Will Renewable Energy Help Combat the Looming Water Crisis?
The world is facing a crisis, with 771 million people lacking access to safe water and nearly 1 million dying yearly due to illnesses transmitted through unclean sources.
Experts estimate that half of the Earth’s population could live in water scarcity without intervention by 2025. Science is now evaluating ways to help improve the situation by turning to renewable energy.
About 10% of worldwide water withdrawals and 3% of usage is from the energy sector. Water scarcity and energy production are interconnected, as utilities need power to clean water, especially for city residents, and use water to produce power. However, renewable energy is now being used to reduce the water used in electricity production significantly.
Solar panels are efficient energy producers that do not require water for a cool-down mechanism, unlike power plants. The sun’s rays don’t need water to operate, unlike coal, which uses thousands of gallons. Fracking uses millions.
Researchers estimate that producing energy with renewable sources can reduce the amount of water used in power production by 95%
Another way to create safe water is by using a desalination method.
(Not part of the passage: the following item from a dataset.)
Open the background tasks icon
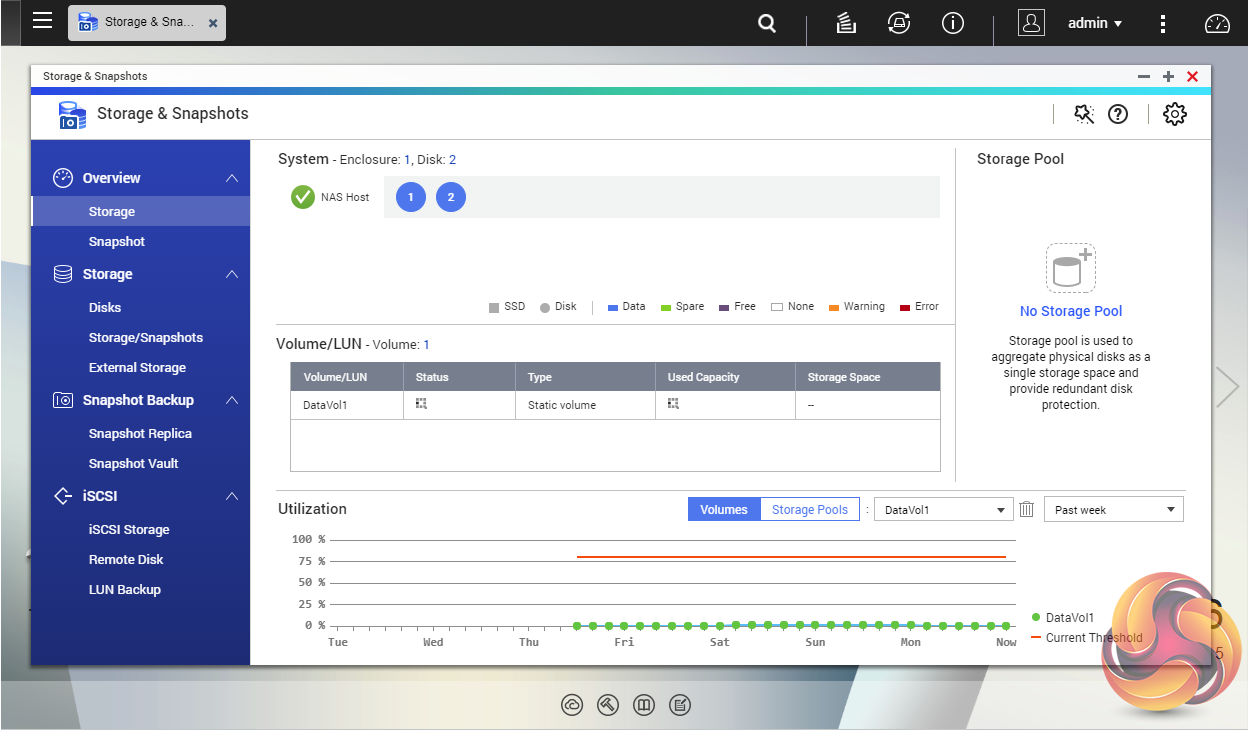The image size is (1248, 730). coord(844,23)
This removes the salt and dirt before transforming it into drinking water.
About 97% of the Earth’s water is found in saltwater sources, so it is natural to look into methods to make that water usable. There are three main processes for desalination.
A solar still is a container that uses the sun's heat to evaporate water, leaving contaminants behind. The vapor is then collected to use as clean water.
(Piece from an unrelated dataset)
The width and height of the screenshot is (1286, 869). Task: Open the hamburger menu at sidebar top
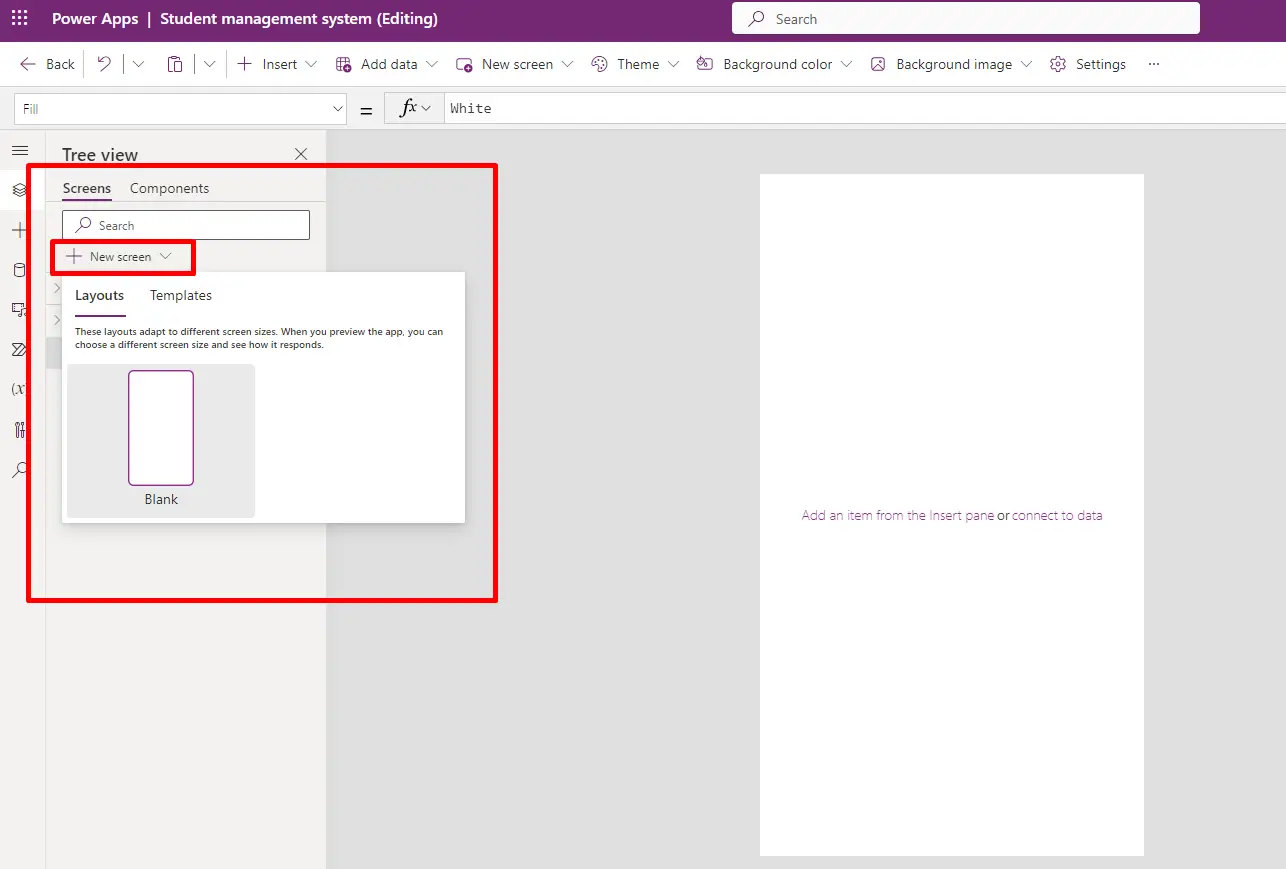[x=19, y=150]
Many people don’t use these stills because it takes significant time to produce little water vapor. The average person needs around 3 liters of water daily, but current stills can only produce 0.3 liters an hour.
A researched way to speed up desalination is manually heating the water for evaporation. This can produce more clean water than relying on the sun alone, but it uses nonrenewable energy, which can contribute to the water shortage it's trying to solve.
For these reasons, experts don’t recommend thermal desalination.
Reverse osmosis draws in saltwater, filtering it for potable water and placing the remaining salt and other remnants back into the ocean. This method can produce drinkable water from about half the seawater it collects.
Solar-powered reverse osmosis plants have been active for over a decade, making this a good step forward in creating more safe water.
Another method researchers are evaluating to conserve water is hydrogels.
Hydrogels are polymer mixtures that can attract water molecules from the air. The practice is not new — manufacturers have been using hydrogels for hygiene products for decades. Researchers are now looking into the impact of broadly using hydrogels in agriculture. Collecting water droplets from the air and using them for irrigation would reduce the need to use available water.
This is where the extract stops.